FIGURE 4. DHA treatment inhibited the HIF‐1α and JAK3/STAT3 signaling pathway in macrophages with LPS stimulation. (A–F) The expression of HIF‐1α, JAK3, p-JAK3, STAT3, and p-STAT3 at 24 h after incubation with or without LPS (100 ng/ml) and DHA (0.1, 0.2, and 0.4 μM). *p < 0.05 vs. the model group. #p < 0.05 vs. the control group.
Discussion
Qinhao (the Chinese name of Artemisia annua L.) has been used as a traditional Chinese medicine for more than 2,000 years. Artemisinin, an extract of Qinhao, was discovered by Tu Youyou and has been known around the world for its potent treatment of malaria (Tu, 2011). In 1973, Tu Youyou’s group synthesized DHA by reducing artemisinin with sodium borohydride. The hydroxyl group in the structure of DHA made it more stable and more effective (Tu, 2011). Besides, drug metabolism study showed that DHA is also the primary active metabolite of artemisinin in vivo (Tu, 2011). Over the past decade, different indications for DHA have been explored. Numerous research studies showed that DHA may also be of therapeutic interest for some autoimmune inflammatory diseases, such as systemic lupus erythematosus (Li et al., 2006), psoriatic skin inflammation (Chen et al., 2020), and RA (Fan et al., 2018a; Fan et al., 2018b).
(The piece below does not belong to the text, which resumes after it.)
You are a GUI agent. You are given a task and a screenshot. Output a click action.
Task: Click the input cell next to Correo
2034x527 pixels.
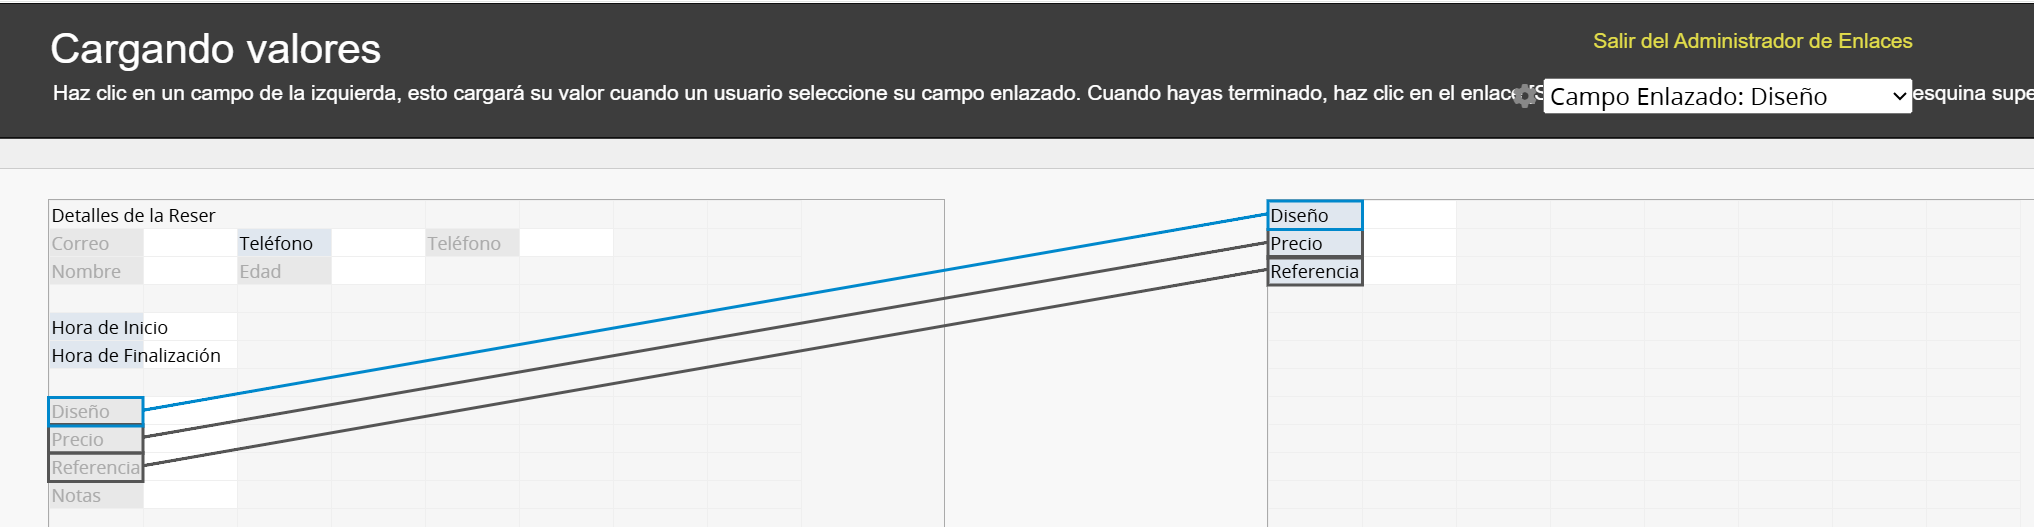190,243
In this study, we treated CIA mice with DHA to assess its protective effects against inflammation and bone destruction in joints. The results showed that DHA significantly reduced the paw oedema and bone erosion in CIA mice. MTX is one of the DMARDs and has been the most commonly used in the clinic for the treatment of RA. In addition, it has become clear that the utilizing of MTX directly or indirectly affects the inflammatory response of synovial macrophages (Boutet et al., 2021). In this study, MTX was used as a positive control drug and showed potent anti-inflammatory properties in CIA mice. However, there was no significant difference in the efficacy of these two drugs. Besides, weight of the mice in the model group was significantly lower than that of the control group from day 35 to day 49, when the arthritis symptoms peaked in CIA mice. However, the body weight of mice in the control group, DHA group, and MTX group increased steadily during the whole experiment, and no difference was observed among these groups, which indicated that DHA or MTX improved the food intake in CIA mice. From another point of view, DHA and MTX improved the arthritis symptoms in CIA mice.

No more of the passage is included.